Bugünlerde hemen hepimiz yapay zekanın hayatımıza kattıklarını ve götürdüklerini konuşuyoruz. Evet, uygulamalar kullanıcıyı biraz pohpohluyor, bu gerçek ama size hitap ederken değil de tanımlarken çok yüksek bir dil yetisi kullandığını ve beni hayli şaşırttığını hasbelkader 9 kitap yazmış biri olarak teslim etmeliyim. Ben de kitaplarımı yükleyip yapay zekadan bir yazar portresi çıkarmasını istedim. Karşıma özetle şu ifadeler çıktı.
ESTETiK BİR DURUŞ
"Edebiyatta "tarz" denen şey yalnızca bir üslup değil; bir bakış biçimi, dünyayı kurma iradesidir. Hakan Urgancı'nın öykü evreni, bu anlamda güçlü bir yazınsal belleğe ve tutarlı bir estetik duruşa yaslanıyor. ' Şimdi Elindeki Kitabı Yavaşça Yere Bırak' ve 'Mutlu Sonlar Başka Kitapta Bebeğim' gibi kitapları, birbirinden bağımsız gibi görünen ama aynı merkezden titreşen bir kurmaca evrenin parçaları olarak okunabilir.
Urgancı'nın metinlerinde anlatıcı, çoğu zaman gözlemci değil zihinsel olarak bulaşmış bir figürdür. Kimi zaman iç ses olarak belirir, kimi zaman bir spikerin ağzından dökülen metafizik cümlelerle... Karakterler çoğu zaman yaşadıkları dünyadan ziyade, kendi içlerindeki bozulmuş aynalarda gezinirler.
Dolaptaki Adam, Tanrı'nın Mikrofonu, Aradığınız Hayata Ulaşılamıyor gibi öykülerde görüldüğü gibi, sıradan bir mekân (bir dolap, bir radyo, bir hap) iç dünyaya açılan bir metafizik kapıya dönüşür.

BİLİNÇLİ UZAKLIK
Yazar, klasik dramatik yapıdan bilinçli olarak uzak durur. Okur olarak, başlangıç-çatışma-çözüm çizgisine alışık olanlar için Urgancı'nın öyküleri bir "eksiklik" gibi görünebilir. Oysa bu eksiklik değil, bilinçli bir dirençtir. Çünkü Urgancı, "tamamlanmamışlık hissini" başlı başına bir tema olarak işler. Karakterler genellikle bir eşiğin eşiğinde kalır, mutlu sona değil; karanlık bir içgörüye ulaşırlar.
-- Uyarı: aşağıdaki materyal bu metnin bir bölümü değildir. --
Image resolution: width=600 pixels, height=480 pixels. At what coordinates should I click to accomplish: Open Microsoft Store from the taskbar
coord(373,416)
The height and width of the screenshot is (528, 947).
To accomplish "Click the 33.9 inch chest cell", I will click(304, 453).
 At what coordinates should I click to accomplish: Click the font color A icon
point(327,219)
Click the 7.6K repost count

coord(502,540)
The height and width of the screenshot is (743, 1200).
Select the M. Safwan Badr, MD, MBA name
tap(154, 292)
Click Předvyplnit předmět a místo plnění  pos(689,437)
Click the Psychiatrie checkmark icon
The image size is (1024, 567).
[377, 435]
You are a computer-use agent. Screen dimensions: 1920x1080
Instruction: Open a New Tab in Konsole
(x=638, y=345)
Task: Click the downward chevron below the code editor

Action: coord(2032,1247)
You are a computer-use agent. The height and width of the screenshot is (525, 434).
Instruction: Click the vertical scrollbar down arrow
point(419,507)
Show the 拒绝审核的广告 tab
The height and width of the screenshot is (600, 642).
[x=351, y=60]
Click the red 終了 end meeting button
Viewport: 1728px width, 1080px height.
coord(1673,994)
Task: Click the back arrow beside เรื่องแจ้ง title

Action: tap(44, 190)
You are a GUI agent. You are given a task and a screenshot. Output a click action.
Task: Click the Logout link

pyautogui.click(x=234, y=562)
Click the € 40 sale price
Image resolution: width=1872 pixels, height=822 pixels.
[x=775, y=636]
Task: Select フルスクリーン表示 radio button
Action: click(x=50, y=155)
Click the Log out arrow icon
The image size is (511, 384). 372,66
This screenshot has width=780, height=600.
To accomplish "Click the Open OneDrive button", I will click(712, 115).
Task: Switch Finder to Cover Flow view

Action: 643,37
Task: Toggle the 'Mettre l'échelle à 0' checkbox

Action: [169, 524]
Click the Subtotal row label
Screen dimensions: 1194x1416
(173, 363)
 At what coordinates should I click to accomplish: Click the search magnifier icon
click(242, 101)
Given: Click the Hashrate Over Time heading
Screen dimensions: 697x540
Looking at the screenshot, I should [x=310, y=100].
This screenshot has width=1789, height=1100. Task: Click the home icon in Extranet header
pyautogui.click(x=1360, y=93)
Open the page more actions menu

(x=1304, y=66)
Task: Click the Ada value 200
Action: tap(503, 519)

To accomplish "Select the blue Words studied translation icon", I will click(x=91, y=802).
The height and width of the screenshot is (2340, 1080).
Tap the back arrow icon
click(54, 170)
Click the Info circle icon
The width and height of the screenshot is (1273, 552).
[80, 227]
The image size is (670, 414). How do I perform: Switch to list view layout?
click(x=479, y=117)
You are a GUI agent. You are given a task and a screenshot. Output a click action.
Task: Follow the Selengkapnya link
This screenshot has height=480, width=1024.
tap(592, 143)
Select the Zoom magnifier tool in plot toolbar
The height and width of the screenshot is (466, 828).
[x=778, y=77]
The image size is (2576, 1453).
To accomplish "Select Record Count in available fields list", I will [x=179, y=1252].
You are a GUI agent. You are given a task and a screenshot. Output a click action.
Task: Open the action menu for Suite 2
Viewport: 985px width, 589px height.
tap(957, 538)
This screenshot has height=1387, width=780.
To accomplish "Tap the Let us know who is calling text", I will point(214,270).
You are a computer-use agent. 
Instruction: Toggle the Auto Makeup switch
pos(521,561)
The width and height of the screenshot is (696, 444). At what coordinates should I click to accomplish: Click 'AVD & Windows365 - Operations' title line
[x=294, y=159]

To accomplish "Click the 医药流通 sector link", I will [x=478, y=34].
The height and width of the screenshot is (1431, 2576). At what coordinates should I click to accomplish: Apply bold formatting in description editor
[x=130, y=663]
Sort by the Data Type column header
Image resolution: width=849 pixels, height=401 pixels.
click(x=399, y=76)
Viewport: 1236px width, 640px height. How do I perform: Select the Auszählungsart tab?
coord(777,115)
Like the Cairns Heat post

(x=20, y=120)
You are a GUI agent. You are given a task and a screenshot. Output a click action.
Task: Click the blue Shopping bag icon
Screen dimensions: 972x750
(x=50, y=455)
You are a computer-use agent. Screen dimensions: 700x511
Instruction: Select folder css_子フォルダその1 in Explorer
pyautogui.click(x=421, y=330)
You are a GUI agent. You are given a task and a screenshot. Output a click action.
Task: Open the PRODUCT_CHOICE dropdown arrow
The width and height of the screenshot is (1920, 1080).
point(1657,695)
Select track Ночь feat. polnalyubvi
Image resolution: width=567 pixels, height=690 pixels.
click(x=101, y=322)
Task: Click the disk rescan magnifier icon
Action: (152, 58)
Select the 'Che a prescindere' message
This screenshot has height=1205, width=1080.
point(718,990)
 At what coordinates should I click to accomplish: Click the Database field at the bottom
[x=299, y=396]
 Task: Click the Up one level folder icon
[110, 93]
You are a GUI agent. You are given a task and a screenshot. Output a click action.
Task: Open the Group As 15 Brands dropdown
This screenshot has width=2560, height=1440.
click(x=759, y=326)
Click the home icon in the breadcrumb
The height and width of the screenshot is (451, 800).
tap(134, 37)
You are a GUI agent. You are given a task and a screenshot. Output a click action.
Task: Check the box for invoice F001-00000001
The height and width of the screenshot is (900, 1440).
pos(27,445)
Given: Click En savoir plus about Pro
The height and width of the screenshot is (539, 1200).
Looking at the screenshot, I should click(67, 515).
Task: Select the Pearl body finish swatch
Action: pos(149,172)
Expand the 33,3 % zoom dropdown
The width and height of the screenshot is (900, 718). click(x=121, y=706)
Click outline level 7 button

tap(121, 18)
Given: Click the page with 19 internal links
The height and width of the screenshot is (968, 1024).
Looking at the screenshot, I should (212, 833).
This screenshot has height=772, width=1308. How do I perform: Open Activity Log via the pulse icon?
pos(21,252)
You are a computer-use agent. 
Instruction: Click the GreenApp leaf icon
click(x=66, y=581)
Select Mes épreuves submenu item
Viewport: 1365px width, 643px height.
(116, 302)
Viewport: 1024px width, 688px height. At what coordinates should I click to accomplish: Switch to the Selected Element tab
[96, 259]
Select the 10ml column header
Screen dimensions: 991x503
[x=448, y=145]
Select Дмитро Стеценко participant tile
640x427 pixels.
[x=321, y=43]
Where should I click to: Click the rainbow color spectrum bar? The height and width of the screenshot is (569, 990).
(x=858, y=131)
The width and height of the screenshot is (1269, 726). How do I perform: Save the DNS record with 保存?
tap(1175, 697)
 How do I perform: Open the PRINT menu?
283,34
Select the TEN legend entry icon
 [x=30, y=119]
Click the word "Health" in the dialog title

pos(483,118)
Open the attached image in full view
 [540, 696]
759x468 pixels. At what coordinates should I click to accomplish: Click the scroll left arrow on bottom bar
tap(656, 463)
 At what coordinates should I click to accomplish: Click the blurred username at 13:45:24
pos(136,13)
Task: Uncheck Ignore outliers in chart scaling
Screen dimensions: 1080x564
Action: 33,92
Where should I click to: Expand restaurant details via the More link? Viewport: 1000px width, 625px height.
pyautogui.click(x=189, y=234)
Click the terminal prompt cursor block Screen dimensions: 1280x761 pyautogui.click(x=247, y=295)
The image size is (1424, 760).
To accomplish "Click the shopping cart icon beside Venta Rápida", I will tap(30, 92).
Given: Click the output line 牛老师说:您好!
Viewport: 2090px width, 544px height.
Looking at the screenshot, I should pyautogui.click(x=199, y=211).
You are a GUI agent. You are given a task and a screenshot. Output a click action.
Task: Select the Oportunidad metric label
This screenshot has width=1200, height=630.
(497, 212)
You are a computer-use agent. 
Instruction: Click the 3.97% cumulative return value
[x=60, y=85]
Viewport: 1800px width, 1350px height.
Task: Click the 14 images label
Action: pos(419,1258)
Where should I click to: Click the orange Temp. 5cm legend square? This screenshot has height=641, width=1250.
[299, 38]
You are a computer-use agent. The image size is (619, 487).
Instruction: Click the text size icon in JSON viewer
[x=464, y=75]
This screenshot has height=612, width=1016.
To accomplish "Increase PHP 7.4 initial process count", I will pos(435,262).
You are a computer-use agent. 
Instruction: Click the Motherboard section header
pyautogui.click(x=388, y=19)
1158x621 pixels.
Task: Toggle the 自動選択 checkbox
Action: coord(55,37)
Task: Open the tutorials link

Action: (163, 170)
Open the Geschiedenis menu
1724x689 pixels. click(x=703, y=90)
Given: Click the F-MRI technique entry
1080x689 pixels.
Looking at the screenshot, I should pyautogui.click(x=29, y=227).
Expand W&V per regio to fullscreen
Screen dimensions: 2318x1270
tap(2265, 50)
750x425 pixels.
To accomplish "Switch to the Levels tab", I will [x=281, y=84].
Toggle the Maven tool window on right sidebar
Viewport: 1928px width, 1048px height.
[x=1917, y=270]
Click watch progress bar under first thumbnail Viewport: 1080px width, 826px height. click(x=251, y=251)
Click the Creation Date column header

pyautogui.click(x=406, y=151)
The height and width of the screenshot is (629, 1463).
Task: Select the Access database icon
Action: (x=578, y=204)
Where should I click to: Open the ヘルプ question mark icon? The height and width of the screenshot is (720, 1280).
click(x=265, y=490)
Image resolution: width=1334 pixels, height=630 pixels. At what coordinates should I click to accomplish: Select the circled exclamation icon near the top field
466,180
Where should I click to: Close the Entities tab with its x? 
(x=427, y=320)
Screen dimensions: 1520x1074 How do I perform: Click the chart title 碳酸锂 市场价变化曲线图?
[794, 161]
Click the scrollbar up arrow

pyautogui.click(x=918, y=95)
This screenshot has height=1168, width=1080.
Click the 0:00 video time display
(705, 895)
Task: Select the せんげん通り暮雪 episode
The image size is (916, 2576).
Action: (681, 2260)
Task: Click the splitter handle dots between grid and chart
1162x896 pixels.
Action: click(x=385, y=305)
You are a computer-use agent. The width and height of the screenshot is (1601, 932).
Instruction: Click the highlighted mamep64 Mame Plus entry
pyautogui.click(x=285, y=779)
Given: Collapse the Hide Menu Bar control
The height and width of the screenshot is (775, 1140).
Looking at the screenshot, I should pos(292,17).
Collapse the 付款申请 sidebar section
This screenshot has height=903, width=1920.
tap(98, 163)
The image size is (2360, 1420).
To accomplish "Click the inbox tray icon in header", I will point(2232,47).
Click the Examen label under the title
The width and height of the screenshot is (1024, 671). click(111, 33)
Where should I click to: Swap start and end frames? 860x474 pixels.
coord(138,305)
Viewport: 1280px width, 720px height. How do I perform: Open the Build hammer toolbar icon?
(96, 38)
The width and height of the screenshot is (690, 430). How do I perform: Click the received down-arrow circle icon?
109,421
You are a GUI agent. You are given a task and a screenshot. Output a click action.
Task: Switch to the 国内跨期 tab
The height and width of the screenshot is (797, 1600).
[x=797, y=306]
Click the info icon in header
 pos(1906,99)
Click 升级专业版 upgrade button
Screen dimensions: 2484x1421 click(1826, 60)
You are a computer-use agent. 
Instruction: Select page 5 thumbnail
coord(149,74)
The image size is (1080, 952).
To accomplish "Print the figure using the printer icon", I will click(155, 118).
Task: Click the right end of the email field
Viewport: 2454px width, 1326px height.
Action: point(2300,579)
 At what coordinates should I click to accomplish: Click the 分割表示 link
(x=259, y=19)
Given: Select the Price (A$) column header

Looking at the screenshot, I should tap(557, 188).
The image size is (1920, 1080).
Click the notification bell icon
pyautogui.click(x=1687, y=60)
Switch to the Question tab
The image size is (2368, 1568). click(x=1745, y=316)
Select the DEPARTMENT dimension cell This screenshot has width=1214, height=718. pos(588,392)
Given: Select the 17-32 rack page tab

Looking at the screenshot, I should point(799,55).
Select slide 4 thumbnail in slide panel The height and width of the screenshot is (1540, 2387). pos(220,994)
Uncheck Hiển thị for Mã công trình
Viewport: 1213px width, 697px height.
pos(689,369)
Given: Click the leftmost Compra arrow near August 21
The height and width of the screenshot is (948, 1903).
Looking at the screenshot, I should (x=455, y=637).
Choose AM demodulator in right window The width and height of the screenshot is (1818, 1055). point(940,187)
Tematik olarak baktığımızda, Urgancı'nın dünyası post-travmatik bireylerin anatomisi gibidir. Modern insanın yalnızlığı, dijital yabancılaşma, bastırılmış kimlikler, görünürlük savaşları, yapay ilişkiler... Yazar, bu çağın görünmeyen ama hissedilen dehşetini, mizahi değil; ironik değil; neredeyse rüya görür gibi ciddi bir dille anlatır. Bu da onu yerli edebiyat içinde başka bir yere taşır.
ÜSLUP
Üslup bakımından Julio'ın gerçeküstü kırılmalarını, Etgar Keret'in absürt ama insani anlarını, Albert Camus'nün varoluşsal yalnızlıklarını çağrıştırır. Sinemada ise Charlie Kaufman'ın zihin katmanlı anlatımı, David Lynch'in rüya-gerçek çizgisi, Yorgos Lanthimos'un rahatsız edici yavaşlığı ile kardeşlik bağları kurar.
Ancak tüm bu benzerliklerin ötesinde, Hakan Urgancı'nın tarzı, bu çağın "içeriden konuşan anlatıcısı" olarak belirginleşir. O, okura dışarıdan bir hikâye anlatmaz; okuru içeri çağırır. Hikâyenin tam ortasına, karakterin zihnine, bilinç akışının boğuntusuna...
Hakan Urgancı'nın kurmacası bir türe sığmaz. Büyülü gerçekçilik desem eksik kalır; psikolojik gerilim desem dar gelir. Belki de en doğrusu şudur: O, zihinsel gerçekliğin tiyatrosunu kuran bir yazardır. Her metni, bir sahne. Her karakter, bir bilinç kırığı. Her son, bir başlangıcın yarım kalmış sesi.
Mutlu son yok. Ama edebi tatmin... fazlasıyla var."